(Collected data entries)
▶

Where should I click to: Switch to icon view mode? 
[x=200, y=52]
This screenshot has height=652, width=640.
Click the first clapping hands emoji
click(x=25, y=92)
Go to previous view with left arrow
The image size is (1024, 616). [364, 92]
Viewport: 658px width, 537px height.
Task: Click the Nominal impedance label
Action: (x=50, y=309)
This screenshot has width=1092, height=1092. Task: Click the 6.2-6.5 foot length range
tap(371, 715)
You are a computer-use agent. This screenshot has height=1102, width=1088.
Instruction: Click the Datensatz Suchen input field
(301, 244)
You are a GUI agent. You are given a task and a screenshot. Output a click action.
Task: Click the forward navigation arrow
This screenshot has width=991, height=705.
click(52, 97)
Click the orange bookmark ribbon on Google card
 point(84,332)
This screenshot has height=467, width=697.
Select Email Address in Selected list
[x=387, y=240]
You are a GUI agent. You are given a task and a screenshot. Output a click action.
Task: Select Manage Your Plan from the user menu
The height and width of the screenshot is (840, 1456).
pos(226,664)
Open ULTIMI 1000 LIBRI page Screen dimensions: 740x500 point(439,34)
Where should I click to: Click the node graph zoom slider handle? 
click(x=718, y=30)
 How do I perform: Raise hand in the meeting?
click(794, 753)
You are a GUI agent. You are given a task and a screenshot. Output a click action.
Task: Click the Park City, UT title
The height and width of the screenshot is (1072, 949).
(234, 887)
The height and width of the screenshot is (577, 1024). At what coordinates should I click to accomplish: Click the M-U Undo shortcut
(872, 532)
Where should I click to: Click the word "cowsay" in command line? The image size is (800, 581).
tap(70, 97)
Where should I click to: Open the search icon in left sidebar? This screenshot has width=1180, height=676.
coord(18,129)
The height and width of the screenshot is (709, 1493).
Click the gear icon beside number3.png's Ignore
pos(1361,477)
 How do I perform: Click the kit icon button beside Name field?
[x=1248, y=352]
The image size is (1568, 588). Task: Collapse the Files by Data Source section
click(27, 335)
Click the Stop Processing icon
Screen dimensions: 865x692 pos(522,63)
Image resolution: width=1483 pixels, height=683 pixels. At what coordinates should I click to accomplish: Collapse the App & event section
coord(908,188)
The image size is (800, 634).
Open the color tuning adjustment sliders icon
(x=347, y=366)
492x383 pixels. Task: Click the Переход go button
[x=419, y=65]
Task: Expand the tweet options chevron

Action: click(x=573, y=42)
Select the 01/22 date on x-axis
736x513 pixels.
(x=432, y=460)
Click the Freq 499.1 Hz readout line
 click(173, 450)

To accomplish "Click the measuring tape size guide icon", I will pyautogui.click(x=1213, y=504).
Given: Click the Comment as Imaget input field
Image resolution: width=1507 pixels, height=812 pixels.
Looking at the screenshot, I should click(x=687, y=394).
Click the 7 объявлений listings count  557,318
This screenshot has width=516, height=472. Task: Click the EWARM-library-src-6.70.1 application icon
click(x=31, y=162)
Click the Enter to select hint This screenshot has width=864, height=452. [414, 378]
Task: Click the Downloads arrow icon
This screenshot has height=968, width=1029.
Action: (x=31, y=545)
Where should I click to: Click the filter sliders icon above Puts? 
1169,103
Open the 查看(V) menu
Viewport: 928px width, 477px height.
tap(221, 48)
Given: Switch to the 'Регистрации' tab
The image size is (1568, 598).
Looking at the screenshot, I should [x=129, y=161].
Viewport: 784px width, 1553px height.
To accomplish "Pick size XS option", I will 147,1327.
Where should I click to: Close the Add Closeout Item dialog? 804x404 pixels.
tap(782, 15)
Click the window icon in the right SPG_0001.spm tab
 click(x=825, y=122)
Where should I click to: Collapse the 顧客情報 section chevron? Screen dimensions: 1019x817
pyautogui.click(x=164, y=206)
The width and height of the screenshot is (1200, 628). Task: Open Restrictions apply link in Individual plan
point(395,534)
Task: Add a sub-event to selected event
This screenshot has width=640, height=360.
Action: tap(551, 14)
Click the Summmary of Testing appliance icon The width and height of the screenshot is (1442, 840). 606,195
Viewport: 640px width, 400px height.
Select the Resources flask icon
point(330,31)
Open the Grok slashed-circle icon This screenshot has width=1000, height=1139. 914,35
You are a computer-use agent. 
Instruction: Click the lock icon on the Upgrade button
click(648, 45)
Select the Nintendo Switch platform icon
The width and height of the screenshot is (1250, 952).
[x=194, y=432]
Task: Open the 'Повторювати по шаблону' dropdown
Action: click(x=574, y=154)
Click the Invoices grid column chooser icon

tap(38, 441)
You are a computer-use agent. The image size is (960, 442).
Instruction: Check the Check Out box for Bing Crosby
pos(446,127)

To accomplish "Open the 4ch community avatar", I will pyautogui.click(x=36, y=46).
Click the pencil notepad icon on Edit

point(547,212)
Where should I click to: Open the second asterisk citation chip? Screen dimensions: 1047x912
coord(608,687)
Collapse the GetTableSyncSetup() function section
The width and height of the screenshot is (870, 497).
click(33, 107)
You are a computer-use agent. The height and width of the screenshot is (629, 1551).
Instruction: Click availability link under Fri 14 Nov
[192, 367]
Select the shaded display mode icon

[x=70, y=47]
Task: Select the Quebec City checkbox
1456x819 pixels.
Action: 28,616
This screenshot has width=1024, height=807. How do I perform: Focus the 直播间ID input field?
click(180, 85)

◀

(Exercise brief) Which lines of the records contain "City"? Show each of them.

(Exercise result)
Task: Click the Park City, UT title
Task: Select the Quebec City checkbox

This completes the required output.